Example e - Carboxylic content measurement with conductiometric titration

Bleached and oxidized pulp was diluted to low consistency (~1 %) and pH was adjusted to 2 - 3 with 1 M HCI. After 30 minutes pulp was washed with deionized water until conductivity was below 5 μ8/οπ"ΐ. Carboxylic content was subsequently determined with Titrino automatic titrator. Titration velocity was 0.1 ml / min (0.1 mmol NaOH / ml) and titration time was 4800 minutes. Conductivity was recorded every 30 seconds.

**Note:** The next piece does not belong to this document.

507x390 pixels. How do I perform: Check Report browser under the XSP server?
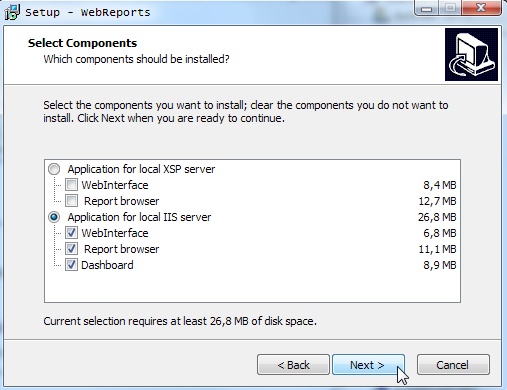[71, 201]
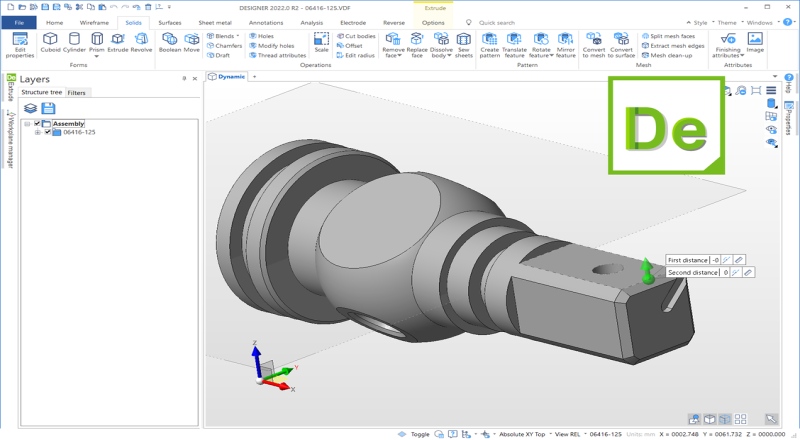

Example g - Characterization methods

The viscosity of the fibrillated parenchymal cellulose was measured by Brookfield DV3T viscosimeter (Brookfield Engineering Laboratories, Middleboro, USA) equipped with a vane geometry (V-72, diameter 21.67 mm, length 43.38 mm). The product was diluted with water to 0.5 % w/w and the sample was agitated for 10 min before the measurement followed by degassing in vacuum to remove the entrapped air bubbles in the sample. The temperature was adjusted to 20 °C prior to measurements. The viscosity of the samples was measured at 50 and 100 rpm shear rates.

Turbidity of dilute aqueous suspensions of fibrillated parenchymal cellulose was measured with HACH P2100 turbidimeter. The product was diluted with water to a concentration of 0.1 wt%, and the sample was agitated for 10 min before the measurement followed by degassing in vacuum to remove the entrapped air bubbles in the sample. The temperature was adjusted to 20 °C prior to the measurement where the emission of light scattered from particles of a sample was detected.

Table 1 . Summary of the turbidity, viscosity results and mean fibril diameters.

Table 2. Summary of the raw material information and fibrillation methods.

Example h. High-pressure homogenization of anionic pulp

The rheological properties could be further promoted by high-pressure homogenization of the anionic pulp (see Examples 2, 3 & 4). By running the pulp suspension (pH between 8 and 10) through a homogenizer at 600 bar between 1 to 4 times, the rheological properties were promoted.

Example i. Nanofibrillation of anionic pulp using a rotor mixer

The rheological properties could be further promoted by nanofibrillation of the anionic pulp. By running the pulp suspension through (pH between 8 and 10) a rotor mixer at 1800 rpm between 1 to 4 times, the rheological properties were promoted.

The foregoing description has provided, by way of non-limiting examples of particular implementations and embodiments of the invention, a full and informative description of the best mode presently contemplated by the inventors for carrying out the invention. It is however clear to a person skilled in the art that the invention is not restricted to details of the embodiments presented in the foregoing, but that it can be implemented in other embodiments using equivalent means or in different combinations of embodiments without deviating from the characteristics of the invention.

Furthermore, some of the features of the afore-disclosed embodiments of this invention may be used to advantage without the corresponding use of other features. As such, the foregoing description shall be considered as merely illustrative of the principles of the present invention, and not in limitation thereof. Hence, the scope of the invention is only restricted by the appended patent claims.